== Selected text ==

==========

Esteban Gutiérrez1, Frederic Font1, Xavier Serra1, and Lonce Wyse1

1 Department of Information and Communications Technologies, Universitat Pompeu Fabra

📄 Paper GitHub TexDSP repository GitHub TexStat repository 📚 Bibtex

This webpage provides supplementary materials for our paper "A Statistics-Driven Differentiable Approach for Sound Texture Synthesis and Analysis" to be presented at the 25th edition of the Digital Audio Effects (DAFx) Conference in Ancona, Italy.

1. Introduction

In this work we introduce TexStat, a perceptually grounded loss function inspired by McDermott and Simoncelli’s work. Alongside it, we present TexEnv, a lightweight differentiable synthesizer, and TexDSP, a DDSP-style generative model tailored for texture audio. All tools are open-source, implemented in PyTorch, and designed for efficient training and evaluation. Below, a small set of highlighted examples generated with TexDSP can be found.

TexDSP architecture

Figure 1.1. TexDSP architecture diagram.

Fire Model
Water Model
Wind Model
Fire Model
Bubbles Model
Wind Model
Sound Examples 1.1. Sound examples generated using the TexDSP architecture trained using the TexStat loss function.

2. Models

This work introduces three models that can be used for texture sounds analysis and synthesis. These model can work in conjunction but also as pieces of other models. A brief introduction for the three of them can be found here.

2.1. TexStat Loss 📖

TexStat is a loss function based on a direct comparison of a revised version of McDermott and Simoncelli's summary of statistics [McDermott et al., 2020]. This approach allows the TexStat loss function to train texture sound generative models by focusing strictly on the statistical properties of sounds, rather than the sounds themselves. As a result, the synthesized textures naturally differ from the original inputs, while still preserving the essential perceptual qualities that define their type.

TexDSP architecture

Figure 2.1. TexStat's summary of statistics extraction diagram.

2.2. TexEnv Synthesizer 📖

TexEnv is a differentiable signal processor that through the use of the Inverse Discrete Fourier Transform creates a series of cyclic functions that are later imposed as amplitude envelopes of a subband decomposition of white noise.

TexDSP architecture

Figure 2.2. TexEnv synthesizer diagram.

2.3. TexDSP Architecture 📖

TexDSP is an architecture based on Differential Digital Signal Processing (DDSP) [Engel et al., 2020] introduced as a showcase of the previous models. At its core, TexDSP is a simple neural network whose goal is to learn a way to map simple features to the parameters needed by TexEnv to generate a particular texture sound by means of the TexStat loss function. This is done by finding statistical patterns between amplitude envelopes of a subband decomposition of the training data and then putting all together. A figure that summarizes this architecture can be found below.

TexDSP architecture

Figure 2.3. TexDSP architecture diagram.

3. Experiments and Sound Examples

Several experiments were conducted to validate the ideas and models proposed in this work. The details regarding all these experiments can be found here.

==========

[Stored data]
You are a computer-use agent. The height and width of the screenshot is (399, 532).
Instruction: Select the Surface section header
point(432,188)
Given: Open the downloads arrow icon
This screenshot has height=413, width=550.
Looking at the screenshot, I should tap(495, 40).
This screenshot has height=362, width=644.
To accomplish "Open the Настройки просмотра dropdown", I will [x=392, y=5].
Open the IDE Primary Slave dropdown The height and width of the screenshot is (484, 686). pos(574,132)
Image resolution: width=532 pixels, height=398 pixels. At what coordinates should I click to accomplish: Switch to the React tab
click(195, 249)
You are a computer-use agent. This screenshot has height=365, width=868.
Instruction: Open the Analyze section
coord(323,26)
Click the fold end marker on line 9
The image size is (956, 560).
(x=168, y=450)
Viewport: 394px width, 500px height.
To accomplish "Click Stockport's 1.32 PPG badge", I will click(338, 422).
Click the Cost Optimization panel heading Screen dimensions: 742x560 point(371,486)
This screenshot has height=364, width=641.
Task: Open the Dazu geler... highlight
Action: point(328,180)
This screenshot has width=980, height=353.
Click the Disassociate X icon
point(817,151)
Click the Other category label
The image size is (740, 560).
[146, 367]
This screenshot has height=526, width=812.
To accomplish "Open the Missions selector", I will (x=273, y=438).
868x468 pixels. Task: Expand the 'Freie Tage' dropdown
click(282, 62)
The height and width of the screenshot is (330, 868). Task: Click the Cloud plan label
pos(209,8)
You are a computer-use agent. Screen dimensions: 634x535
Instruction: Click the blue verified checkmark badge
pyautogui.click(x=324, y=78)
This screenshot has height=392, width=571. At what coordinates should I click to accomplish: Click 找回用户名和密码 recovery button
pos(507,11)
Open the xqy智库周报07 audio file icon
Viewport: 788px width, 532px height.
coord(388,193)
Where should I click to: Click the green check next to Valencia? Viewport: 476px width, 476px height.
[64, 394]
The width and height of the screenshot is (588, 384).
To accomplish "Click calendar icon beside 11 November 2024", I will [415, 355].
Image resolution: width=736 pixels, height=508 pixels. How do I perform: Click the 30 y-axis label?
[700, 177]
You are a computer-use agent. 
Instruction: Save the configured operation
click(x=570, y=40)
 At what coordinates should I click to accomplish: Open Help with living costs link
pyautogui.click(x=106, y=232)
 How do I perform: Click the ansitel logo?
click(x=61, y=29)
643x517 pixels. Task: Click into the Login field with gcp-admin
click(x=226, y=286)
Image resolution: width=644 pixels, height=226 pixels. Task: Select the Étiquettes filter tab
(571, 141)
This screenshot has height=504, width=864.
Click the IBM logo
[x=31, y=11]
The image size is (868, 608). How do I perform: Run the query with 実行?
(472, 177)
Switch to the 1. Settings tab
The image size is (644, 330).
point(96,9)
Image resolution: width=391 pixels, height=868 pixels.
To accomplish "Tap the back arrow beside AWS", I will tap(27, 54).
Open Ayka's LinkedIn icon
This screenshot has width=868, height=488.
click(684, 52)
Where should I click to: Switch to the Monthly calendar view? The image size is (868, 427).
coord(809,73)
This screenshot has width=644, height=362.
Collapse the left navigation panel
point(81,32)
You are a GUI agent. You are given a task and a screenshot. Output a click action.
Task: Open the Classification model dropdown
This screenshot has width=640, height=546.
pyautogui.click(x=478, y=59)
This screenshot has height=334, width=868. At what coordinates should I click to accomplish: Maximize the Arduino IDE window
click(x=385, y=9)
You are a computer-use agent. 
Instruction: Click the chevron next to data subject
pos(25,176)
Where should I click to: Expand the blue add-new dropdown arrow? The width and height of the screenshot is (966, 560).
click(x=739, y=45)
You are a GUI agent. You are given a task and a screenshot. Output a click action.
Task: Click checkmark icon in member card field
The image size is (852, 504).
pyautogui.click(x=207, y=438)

==========

== Given problem 1 ==
In the sound texture synthesis page, what framework are the open-source tools implemented in?
== Given problem 2 ==
Duplicate the passage of the sound texture synthesis page from "Figure 1.1. TexDSP" up to and including "them can be found here.".

== Final answer 1 ==
PyTorch.

== Final answer 2 ==
Figure 1.1. TexDSP architecture diagram.

Fire Model
Water Model
Wind Model
Fire Model
Bubbles Model
Wind Model
Sound Examples 1.1. Sound examples generated using the TexDSP architecture trained using the TexStat loss function.

2. Models

This work introduces three models that can be used for texture sounds analysis and synthesis. These model can work in conjunction but also as pieces of other models. A brief introduction for the three of them can be found here.